== Given text
Many Americans remain unaware–blissfully so–of the catastrophe that is our penal system. The indigent innocent go to jail all the time, there to face further brutalization and diminishment of their life’s prospects. The book is too often thrown at them; that done, they are left to rot behind the walls. Racism, the war on drugs, and the vicious retributive streak that informs our notions of punishment have resulted in a collective perversion of ‘innocent until proven guilty.’

The horror of what is happening today, under our noses, should keep us awake at night. It should induce nightmares, visions of innocence falsely condemned.

Note: A proper review of The Farm will follow anon.

‘A Manual For The Police On How To Conduct Beatings’

Leonard Strickland was beaten to death; in jail, by prison guards. Those who did so, and those who supervised them, were secure in the knowledge that very little would be, and could be, done to bring them to justice. History and the law is on their side.

In 1992, in one of Clarence Thomas‘ earliest cases on the Supreme Court, Hudson v. McMillian, Thomas found himself on the losing side in a 7-2 decision. Keith Hudson, an inmate who had suffered a vicious beating at Angola Prison, had filed suit in a federal court, claiming violation of his Eighth Amendment rights. He won $800 in damages as the judge found he had been beaten “maliciously, unnecessarily, and wantonly.” On appeal, the case had made its way to the Supreme Court, where the decision was “cautiously” affirmed with only Antonin Scalia and Thomas dissenting.  Justice Sandra Day O’Connor distinguished this case from “those cases where deliberate indifference to a prisoner’s health is not a violation unless there is serious injury.” The relevant test was “whether force was applied in a good faith effort to maintain or restore discipline, or maliciously and sadistically to cause harm.” (Note the ‘good faith’ exception.)
====
== Information
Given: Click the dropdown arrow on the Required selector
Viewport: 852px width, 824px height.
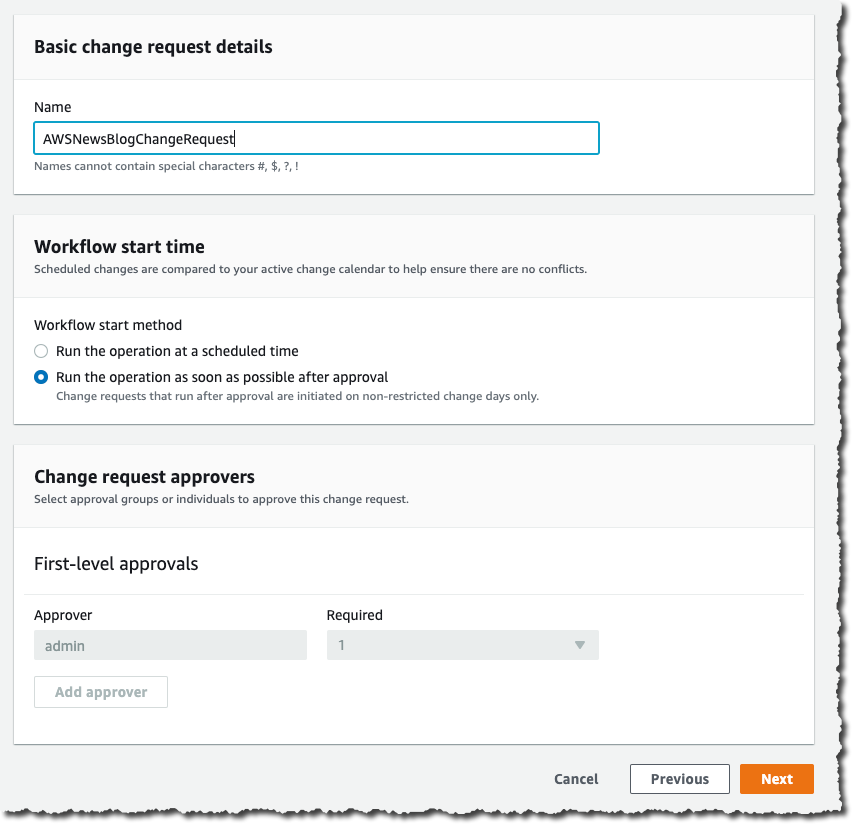Looking at the screenshot, I should [x=580, y=645].
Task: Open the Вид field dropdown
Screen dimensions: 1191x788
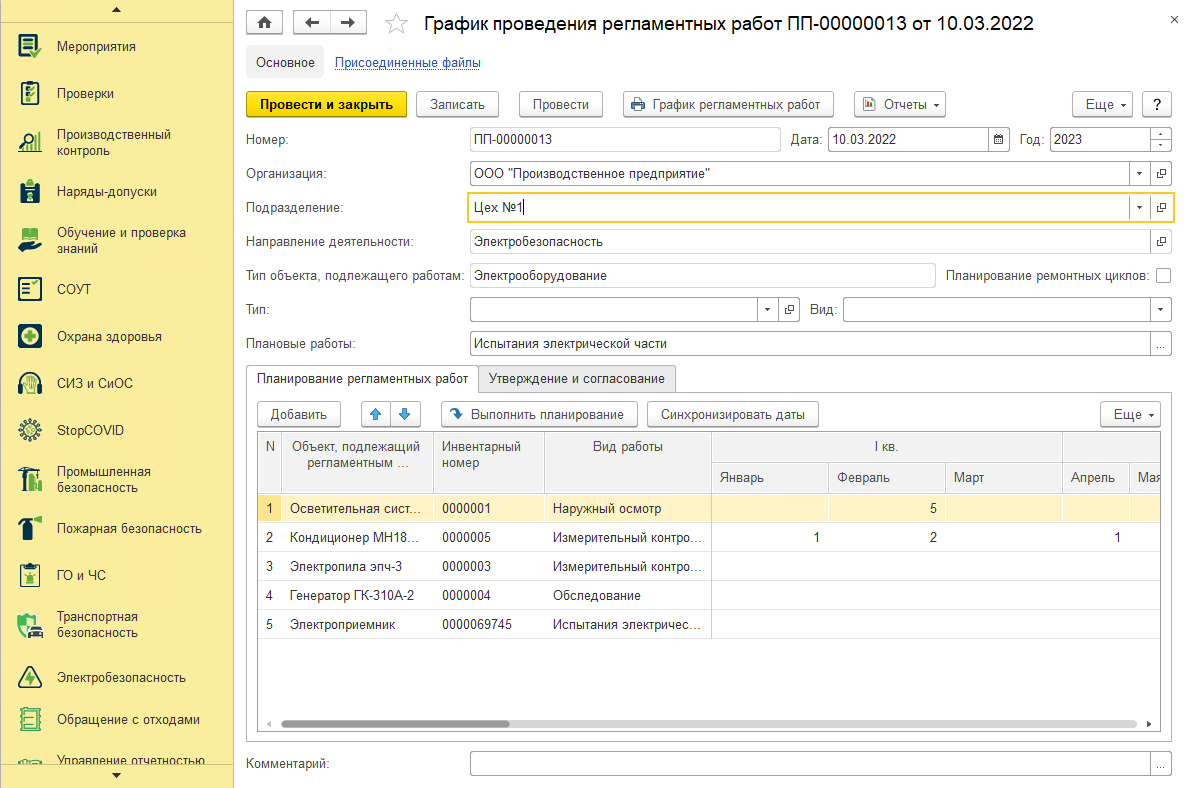Action: (x=1161, y=309)
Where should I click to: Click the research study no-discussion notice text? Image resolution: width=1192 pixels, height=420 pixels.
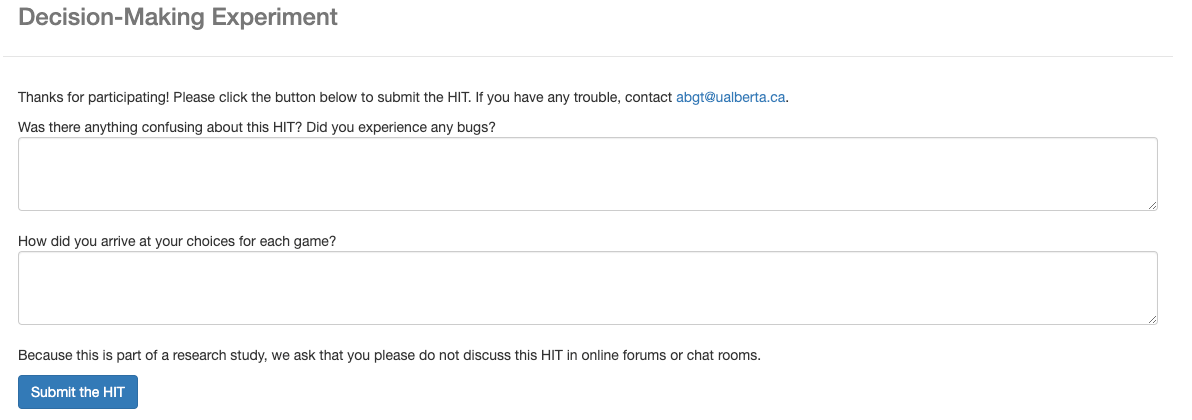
====
(Problem to solve): Continue the essay on abuse in the American penal system, picking up right after its final sentence.

(Answer section):
Thomas, in his dissent, claimed that “a use of force that causes only insignificant harm to a prisoner may be immoral, it may be tortious, it may be criminal, and it may even be remediable under other provisions of the Federal Constitution, but it is not ‘cruel and unusual punishment’….The Eighth Amendment is not, and should not be turned into, a National Code of Prison Regulation.” Thomas based his decision on: the culture and values of the eighteenth century, the history of the cruel and unusual punishment clause, the Constitutional Convention and state ratifying convention debates, and of course, the text of the Constitution. He noted the Supreme Court had, for a very long period in American history, rejected all “conditions of complaint ” claims and not held the cruel and unusual punishment clause relevant to prison conditions. He concluded that “Today’s expansion of the Cruel and Unusual Punishment Clause beyond all bounds of history and precedent is…yet another manifestation of the pervasive view that the Federal Constitution must address all ills in our society….[including] any hardship that might befall a prisoner during incarceration.” Thomas went on to suggest that older cases affirming prisoners’ claims of beatings and torture should be overturned.

Scalia and Thomas lost, but they set the stage for what followed.

In 1996, thanks to extensive lobbying by William Rehnquist, the Supreme Court Chief Justice who, though impatient with prisoners rights claims, for tactical reasons had earlier joined the Hudson v. McMillian majority, Congress passed the Prison Litigation Reform Act, stating prisoners cannot recover damages under the cruel and Unusual Punishment Clause if there is “no permanent damage.” Prisoners cannot recover for pain and suffering even if the beating is “long, brutal, malicious, and wanton.” The Prison Litigation Reform Act was, as Martin Garbus claims, a “a manual for the police on how to conduct beatings and not get sued.”

The immorality and brutality of our prison system is scaffolded by our nation’s laws.

Note: This post is cribbed from Martin Garbus’ Courting Disaster: The Supreme Court and the Unmaking of American Law, Henry Holt, New York, 2002, pp. 74-75.